かくしてニコチン商売はもうかり、1度吸い始めてくれれば、何十年にもわたって消費し続けてくれる割の良い商品ということになる。また、ここに6割の税金をかけている国もタバコ収入に依存しており、そう簡単に販売を禁止できない商品になっている。

しかし、タバコの健康被害は深刻だ。毎日きちんと(?)喫煙すると、寿命が10年短くなり、死亡率が2倍になる。20歳から吸い始めて、本来85歳まで生きられた人が75歳で亡くなるとしたら、毎年1年あたり2カ月ずつ寿命を捨てている計算になる。タバコを吸っていなければ罹らずにすんだ病気で死亡率が2倍になるということは、ロシアンルーレットで2発に1発の弾を込めて引き金を引くような、リスクの高い賭けをしていることと同じだ。

そんなタバコも、やめればすぐに良い効果が出ることが分かっている。心筋梗塞のリスクは24時間以内に減るし、肺気腫も進まなくなる。寿命も延びるし、認知症にもなりにくくなる。いずれも、早くやめれば早くやめるほど御利益が大きいが、何歳でやめても効果はあり、禁煙に遅すぎるということはない。

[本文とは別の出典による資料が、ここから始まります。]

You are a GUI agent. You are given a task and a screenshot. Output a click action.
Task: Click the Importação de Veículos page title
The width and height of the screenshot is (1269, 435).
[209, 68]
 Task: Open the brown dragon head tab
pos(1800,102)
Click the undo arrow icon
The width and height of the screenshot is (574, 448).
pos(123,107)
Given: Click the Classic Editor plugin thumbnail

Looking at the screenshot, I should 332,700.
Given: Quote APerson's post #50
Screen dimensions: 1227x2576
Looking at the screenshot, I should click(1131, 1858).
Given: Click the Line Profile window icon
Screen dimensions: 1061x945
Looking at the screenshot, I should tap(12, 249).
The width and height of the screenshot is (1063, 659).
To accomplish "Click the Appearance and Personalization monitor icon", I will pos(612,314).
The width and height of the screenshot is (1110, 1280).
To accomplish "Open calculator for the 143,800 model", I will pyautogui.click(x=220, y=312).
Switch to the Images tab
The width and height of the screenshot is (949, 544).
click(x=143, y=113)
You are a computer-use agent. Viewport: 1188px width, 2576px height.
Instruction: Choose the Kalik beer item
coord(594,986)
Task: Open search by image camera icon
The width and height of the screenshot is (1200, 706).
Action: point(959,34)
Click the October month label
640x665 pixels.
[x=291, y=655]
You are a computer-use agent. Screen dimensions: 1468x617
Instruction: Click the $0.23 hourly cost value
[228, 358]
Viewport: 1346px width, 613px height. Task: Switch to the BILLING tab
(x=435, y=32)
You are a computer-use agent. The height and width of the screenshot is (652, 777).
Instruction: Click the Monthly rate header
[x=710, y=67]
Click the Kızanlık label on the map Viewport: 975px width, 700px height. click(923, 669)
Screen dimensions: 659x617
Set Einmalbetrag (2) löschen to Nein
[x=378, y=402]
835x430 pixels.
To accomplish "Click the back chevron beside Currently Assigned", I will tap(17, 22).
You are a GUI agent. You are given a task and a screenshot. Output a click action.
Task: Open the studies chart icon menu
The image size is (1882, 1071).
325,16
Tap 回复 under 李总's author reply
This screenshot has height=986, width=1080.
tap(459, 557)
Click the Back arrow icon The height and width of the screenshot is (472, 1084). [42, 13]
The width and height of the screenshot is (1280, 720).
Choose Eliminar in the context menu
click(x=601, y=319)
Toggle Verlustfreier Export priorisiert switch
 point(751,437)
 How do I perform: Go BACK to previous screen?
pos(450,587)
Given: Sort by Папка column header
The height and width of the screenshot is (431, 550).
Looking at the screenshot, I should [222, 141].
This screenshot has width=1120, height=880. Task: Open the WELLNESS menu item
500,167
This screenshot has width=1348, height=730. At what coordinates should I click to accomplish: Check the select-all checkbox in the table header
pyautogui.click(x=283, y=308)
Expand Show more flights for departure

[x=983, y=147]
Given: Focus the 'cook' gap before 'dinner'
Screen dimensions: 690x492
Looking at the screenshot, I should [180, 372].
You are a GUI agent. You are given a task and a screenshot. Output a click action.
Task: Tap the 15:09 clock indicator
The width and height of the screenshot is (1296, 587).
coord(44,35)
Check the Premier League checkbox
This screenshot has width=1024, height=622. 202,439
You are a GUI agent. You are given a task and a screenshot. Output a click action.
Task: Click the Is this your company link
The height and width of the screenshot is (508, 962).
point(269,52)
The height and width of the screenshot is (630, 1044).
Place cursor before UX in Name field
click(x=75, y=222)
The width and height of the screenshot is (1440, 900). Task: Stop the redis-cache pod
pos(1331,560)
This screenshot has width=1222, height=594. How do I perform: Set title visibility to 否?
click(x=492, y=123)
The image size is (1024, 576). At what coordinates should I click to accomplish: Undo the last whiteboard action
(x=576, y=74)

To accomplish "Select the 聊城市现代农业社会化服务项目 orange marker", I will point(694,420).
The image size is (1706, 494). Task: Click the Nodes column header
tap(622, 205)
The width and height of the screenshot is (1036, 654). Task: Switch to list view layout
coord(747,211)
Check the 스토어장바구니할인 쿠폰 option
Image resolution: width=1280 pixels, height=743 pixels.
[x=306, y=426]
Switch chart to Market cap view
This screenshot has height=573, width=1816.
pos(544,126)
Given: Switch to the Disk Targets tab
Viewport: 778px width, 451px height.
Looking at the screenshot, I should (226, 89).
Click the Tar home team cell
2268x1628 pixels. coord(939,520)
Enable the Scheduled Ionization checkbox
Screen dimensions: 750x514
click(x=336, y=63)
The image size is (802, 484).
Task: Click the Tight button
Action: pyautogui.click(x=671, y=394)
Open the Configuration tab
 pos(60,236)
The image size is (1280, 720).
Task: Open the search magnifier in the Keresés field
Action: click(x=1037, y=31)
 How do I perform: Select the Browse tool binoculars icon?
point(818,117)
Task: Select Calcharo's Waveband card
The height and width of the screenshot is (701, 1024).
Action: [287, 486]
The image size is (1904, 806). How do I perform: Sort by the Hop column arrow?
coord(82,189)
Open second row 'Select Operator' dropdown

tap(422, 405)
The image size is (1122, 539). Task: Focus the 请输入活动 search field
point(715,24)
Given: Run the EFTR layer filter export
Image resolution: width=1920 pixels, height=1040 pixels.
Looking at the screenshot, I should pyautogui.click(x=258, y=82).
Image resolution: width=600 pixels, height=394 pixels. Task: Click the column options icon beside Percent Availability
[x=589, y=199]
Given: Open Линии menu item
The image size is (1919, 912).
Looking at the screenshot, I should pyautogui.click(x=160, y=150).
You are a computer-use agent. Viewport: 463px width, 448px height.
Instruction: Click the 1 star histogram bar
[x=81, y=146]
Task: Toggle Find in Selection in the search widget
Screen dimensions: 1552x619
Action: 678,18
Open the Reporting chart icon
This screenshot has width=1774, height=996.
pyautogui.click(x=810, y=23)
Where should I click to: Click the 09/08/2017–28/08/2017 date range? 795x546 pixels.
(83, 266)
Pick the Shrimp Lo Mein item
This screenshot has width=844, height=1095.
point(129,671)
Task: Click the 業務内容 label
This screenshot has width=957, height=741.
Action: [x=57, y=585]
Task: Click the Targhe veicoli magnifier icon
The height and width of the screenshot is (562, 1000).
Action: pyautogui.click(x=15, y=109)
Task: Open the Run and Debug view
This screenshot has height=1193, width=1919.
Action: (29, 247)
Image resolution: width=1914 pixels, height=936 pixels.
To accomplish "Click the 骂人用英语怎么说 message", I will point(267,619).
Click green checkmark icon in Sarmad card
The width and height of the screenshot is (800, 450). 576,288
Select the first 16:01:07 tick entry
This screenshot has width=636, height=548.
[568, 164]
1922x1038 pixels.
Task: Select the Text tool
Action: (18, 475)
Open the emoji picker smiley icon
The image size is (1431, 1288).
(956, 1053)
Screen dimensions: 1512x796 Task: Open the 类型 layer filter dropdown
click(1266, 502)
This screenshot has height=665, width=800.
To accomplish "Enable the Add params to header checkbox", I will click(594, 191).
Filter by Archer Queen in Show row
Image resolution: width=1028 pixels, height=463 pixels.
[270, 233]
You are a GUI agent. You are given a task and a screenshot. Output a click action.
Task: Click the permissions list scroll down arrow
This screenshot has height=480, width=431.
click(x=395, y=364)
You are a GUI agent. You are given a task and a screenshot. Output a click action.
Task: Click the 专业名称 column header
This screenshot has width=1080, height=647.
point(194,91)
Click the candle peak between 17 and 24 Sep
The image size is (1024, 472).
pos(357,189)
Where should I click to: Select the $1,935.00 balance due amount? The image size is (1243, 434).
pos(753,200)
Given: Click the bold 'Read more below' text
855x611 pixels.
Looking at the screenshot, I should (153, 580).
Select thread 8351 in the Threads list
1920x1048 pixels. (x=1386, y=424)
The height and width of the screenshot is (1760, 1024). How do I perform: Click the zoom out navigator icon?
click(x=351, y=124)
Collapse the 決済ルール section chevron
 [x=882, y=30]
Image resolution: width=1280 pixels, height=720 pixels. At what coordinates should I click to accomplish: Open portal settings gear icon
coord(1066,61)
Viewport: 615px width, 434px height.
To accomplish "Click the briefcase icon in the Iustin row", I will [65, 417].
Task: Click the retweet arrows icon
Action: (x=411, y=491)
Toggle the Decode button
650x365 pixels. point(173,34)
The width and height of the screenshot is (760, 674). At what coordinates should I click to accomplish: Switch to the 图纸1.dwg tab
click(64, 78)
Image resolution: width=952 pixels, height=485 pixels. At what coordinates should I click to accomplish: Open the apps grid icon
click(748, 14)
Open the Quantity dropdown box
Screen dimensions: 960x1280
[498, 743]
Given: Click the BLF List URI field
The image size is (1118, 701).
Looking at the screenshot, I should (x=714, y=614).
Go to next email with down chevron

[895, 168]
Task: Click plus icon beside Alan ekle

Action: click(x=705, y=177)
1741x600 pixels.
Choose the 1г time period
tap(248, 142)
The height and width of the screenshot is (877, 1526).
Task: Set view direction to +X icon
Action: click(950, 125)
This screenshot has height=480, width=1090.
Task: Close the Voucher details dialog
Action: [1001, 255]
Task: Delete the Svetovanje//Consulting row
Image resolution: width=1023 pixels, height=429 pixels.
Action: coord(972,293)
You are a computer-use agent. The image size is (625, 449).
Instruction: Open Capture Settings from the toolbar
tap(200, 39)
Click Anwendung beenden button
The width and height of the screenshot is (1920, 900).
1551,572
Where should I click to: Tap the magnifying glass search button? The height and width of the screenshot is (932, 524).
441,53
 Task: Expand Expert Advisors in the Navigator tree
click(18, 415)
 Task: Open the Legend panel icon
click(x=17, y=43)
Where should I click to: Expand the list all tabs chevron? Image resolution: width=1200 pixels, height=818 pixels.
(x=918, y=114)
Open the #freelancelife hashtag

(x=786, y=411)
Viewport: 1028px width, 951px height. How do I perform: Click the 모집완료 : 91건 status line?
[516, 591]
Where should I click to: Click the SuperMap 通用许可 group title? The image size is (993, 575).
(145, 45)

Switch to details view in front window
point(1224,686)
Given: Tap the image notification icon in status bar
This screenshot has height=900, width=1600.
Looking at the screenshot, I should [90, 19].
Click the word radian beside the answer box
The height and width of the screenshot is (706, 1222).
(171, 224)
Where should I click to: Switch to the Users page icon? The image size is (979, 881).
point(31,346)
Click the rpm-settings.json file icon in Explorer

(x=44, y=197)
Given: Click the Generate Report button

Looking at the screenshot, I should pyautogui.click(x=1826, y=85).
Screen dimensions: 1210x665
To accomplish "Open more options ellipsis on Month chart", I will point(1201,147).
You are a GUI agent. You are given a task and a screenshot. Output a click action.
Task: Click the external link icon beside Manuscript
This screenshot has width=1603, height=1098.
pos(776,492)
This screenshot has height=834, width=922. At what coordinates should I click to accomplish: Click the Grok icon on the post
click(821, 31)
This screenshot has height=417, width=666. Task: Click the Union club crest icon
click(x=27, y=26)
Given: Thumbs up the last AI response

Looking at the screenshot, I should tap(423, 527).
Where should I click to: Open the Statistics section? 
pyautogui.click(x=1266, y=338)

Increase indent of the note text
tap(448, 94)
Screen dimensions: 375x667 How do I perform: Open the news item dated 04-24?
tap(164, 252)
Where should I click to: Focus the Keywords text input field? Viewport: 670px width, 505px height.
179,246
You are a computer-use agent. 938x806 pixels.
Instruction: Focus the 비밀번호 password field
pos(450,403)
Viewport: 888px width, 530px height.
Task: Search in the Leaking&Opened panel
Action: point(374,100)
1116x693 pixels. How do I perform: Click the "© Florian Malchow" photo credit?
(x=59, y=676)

健康面だけではない。タバコを吸わないですむ生活の、なんと平穏で快適なことか! 出がけにタバコグッズ一式を忘れずに携帯する必要はないし、出先で喫煙できる場所をあらかじめ探しておく必要もない。火の元の心配はなくなるし、口臭を気にしてフリスクを口に含む必要もない。そう、禁煙すると、自分にとって良いことずくめなのだ、恐れることはない。

人の目も気にしなくてすむ

最近では、喫煙できる場所がずっと減ってしまった。日本の喫煙人口も2割を切り、人前で喫煙することにはかなり肩身の狭い思いが伴う。今まで喫煙できた店も、この4月からは法改正や条例により吸えなくなったりして、禁煙の店がますます増えるだろう。これは「受動喫煙」という、他者への健康被害を抑制するためだ。受動喫煙の被害も深刻で、日本だけでも毎年受動喫煙によって1万5千人が亡くなっていると推計されている。

最近では、サードハンドスモーク(3次喫煙)という言葉も出てきた。目の前で吸われなくても、部屋などに残留したタバコ煙物質から受ける健康影響のことである。タバコから放出されたニコチンは、部屋の家具やカーペットなどにベタベタとくっつき残留する。大気中の物質と反応すると発癌物質も生じる。とくに乳幼児にとっては、ハイハイして触った手を口に持っていくことで、これらの有害物質を大人より高濃度に摂取している。

また喫煙した後の呼気からは、45分間も有害物質が出続ける。深呼吸を数回したくらいではとうてい消えないことは、喫煙所から戻ってきた同僚が隣の席についたら臭いですぐに分かることからも明白であろう。そのため、喫煙後45分間は敷地内やエレベーターへの立ち入りを禁止するところも出てきている。

そんな肩身の狭い生活が、今後ますます厳しくなることはあっても、緩和される見通しは望み薄である。そう、禁煙すれば、こんなKYな問題も一気に解決する。